---------- Source records ----------

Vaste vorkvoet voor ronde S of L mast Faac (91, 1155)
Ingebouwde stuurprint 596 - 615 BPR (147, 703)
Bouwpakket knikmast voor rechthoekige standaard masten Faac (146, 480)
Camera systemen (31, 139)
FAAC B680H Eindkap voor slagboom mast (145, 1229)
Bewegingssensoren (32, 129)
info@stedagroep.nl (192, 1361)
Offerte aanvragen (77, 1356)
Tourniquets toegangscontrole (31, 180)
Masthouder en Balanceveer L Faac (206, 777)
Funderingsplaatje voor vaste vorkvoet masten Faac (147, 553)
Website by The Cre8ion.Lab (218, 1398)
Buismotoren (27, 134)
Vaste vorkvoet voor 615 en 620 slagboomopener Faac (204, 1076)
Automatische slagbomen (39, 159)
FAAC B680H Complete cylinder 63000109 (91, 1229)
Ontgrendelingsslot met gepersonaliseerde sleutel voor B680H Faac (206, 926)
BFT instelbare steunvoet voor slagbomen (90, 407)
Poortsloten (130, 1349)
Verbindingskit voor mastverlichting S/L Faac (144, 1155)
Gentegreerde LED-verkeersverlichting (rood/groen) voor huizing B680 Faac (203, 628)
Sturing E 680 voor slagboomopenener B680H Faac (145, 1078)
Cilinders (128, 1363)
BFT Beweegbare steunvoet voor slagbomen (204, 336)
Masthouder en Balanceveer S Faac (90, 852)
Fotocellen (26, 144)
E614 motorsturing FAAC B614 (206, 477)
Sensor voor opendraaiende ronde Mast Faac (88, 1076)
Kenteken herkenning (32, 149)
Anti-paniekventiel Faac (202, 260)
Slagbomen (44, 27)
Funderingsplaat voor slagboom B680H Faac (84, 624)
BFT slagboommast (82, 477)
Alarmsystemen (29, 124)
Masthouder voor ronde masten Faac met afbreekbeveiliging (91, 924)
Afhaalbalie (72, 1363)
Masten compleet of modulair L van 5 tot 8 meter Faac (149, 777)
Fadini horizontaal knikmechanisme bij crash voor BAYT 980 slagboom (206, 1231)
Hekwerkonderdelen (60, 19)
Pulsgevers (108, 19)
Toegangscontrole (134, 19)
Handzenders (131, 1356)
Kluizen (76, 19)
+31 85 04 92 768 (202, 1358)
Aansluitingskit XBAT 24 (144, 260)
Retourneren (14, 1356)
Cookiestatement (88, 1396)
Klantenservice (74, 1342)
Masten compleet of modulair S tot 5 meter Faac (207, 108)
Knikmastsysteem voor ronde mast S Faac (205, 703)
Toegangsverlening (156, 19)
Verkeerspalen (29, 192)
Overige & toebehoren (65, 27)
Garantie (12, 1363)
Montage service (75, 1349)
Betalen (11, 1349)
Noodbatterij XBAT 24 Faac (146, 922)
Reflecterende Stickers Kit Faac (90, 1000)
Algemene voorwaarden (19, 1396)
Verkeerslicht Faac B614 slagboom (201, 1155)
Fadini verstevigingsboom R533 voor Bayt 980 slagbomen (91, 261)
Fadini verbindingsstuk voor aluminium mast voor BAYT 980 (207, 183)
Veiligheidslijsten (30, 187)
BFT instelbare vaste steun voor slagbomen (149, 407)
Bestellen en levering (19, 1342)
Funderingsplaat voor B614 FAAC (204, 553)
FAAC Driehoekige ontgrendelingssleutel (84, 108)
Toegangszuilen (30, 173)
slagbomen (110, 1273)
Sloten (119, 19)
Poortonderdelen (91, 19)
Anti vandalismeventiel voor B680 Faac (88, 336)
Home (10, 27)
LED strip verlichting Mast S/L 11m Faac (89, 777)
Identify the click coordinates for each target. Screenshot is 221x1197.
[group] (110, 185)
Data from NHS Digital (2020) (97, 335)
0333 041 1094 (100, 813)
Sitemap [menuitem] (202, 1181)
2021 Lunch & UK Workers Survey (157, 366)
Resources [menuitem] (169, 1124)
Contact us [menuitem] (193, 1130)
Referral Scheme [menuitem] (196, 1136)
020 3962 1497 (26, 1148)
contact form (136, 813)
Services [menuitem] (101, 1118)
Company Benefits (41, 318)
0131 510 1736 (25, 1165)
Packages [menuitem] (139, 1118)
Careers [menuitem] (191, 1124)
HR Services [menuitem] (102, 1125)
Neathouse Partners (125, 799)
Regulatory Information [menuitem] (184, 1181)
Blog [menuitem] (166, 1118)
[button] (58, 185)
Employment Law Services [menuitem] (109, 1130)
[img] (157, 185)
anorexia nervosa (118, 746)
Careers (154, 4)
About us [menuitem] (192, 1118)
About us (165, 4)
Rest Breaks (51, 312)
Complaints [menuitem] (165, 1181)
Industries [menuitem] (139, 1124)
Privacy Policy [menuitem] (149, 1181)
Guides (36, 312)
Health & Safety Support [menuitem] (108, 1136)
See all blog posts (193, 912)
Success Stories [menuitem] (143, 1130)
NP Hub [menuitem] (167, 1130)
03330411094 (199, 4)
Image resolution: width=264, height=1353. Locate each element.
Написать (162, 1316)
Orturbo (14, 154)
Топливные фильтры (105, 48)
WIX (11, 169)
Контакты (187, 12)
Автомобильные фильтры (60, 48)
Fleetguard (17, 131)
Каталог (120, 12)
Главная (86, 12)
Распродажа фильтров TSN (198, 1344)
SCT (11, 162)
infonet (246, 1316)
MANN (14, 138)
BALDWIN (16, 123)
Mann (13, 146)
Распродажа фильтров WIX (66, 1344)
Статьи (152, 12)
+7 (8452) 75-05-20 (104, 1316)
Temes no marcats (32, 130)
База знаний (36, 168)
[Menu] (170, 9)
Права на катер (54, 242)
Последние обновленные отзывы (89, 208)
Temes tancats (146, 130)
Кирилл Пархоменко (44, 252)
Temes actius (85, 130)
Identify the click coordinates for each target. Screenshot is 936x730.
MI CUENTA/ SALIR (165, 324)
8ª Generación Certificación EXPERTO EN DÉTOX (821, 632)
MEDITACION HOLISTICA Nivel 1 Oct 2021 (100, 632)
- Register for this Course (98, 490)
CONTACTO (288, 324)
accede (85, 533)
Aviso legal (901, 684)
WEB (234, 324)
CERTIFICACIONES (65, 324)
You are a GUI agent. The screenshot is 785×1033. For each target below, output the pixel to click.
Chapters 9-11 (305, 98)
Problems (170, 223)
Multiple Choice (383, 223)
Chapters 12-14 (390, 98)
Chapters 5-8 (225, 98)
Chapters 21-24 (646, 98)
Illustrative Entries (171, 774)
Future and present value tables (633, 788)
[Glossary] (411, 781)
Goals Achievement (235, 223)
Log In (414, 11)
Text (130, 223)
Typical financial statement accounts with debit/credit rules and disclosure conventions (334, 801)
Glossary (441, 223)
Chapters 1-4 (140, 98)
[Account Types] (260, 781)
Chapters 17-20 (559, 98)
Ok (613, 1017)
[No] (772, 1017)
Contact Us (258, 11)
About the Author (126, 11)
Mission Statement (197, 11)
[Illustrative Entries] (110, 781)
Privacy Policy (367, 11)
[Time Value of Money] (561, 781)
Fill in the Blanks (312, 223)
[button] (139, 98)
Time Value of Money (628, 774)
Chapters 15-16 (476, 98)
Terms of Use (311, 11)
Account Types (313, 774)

----------

Task: Repeat the listing between the lines holding "Pulsgevers (108, 19)" and "Algemene voorwaarden (19, 1396)", inclusive.

Answer to the exercise:
Pulsgevers (108, 19)
Toegangscontrole (134, 19)
Handzenders (131, 1356)
Kluizen (76, 19)
+31 85 04 92 768 (202, 1358)
Aansluitingskit XBAT 24 (144, 260)
Retourneren (14, 1356)
Cookiestatement (88, 1396)
Klantenservice (74, 1342)
Masten compleet of modulair S tot 5 meter Faac (207, 108)
Knikmastsysteem voor ronde mast S Faac (205, 703)
Toegangsverlening (156, 19)
Verkeerspalen (29, 192)
Overige & toebehoren (65, 27)
Garantie (12, 1363)
Montage service (75, 1349)
Betalen (11, 1349)
Noodbatterij XBAT 24 Faac (146, 922)
Reflecterende Stickers Kit Faac (90, 1000)
Algemene voorwaarden (19, 1396)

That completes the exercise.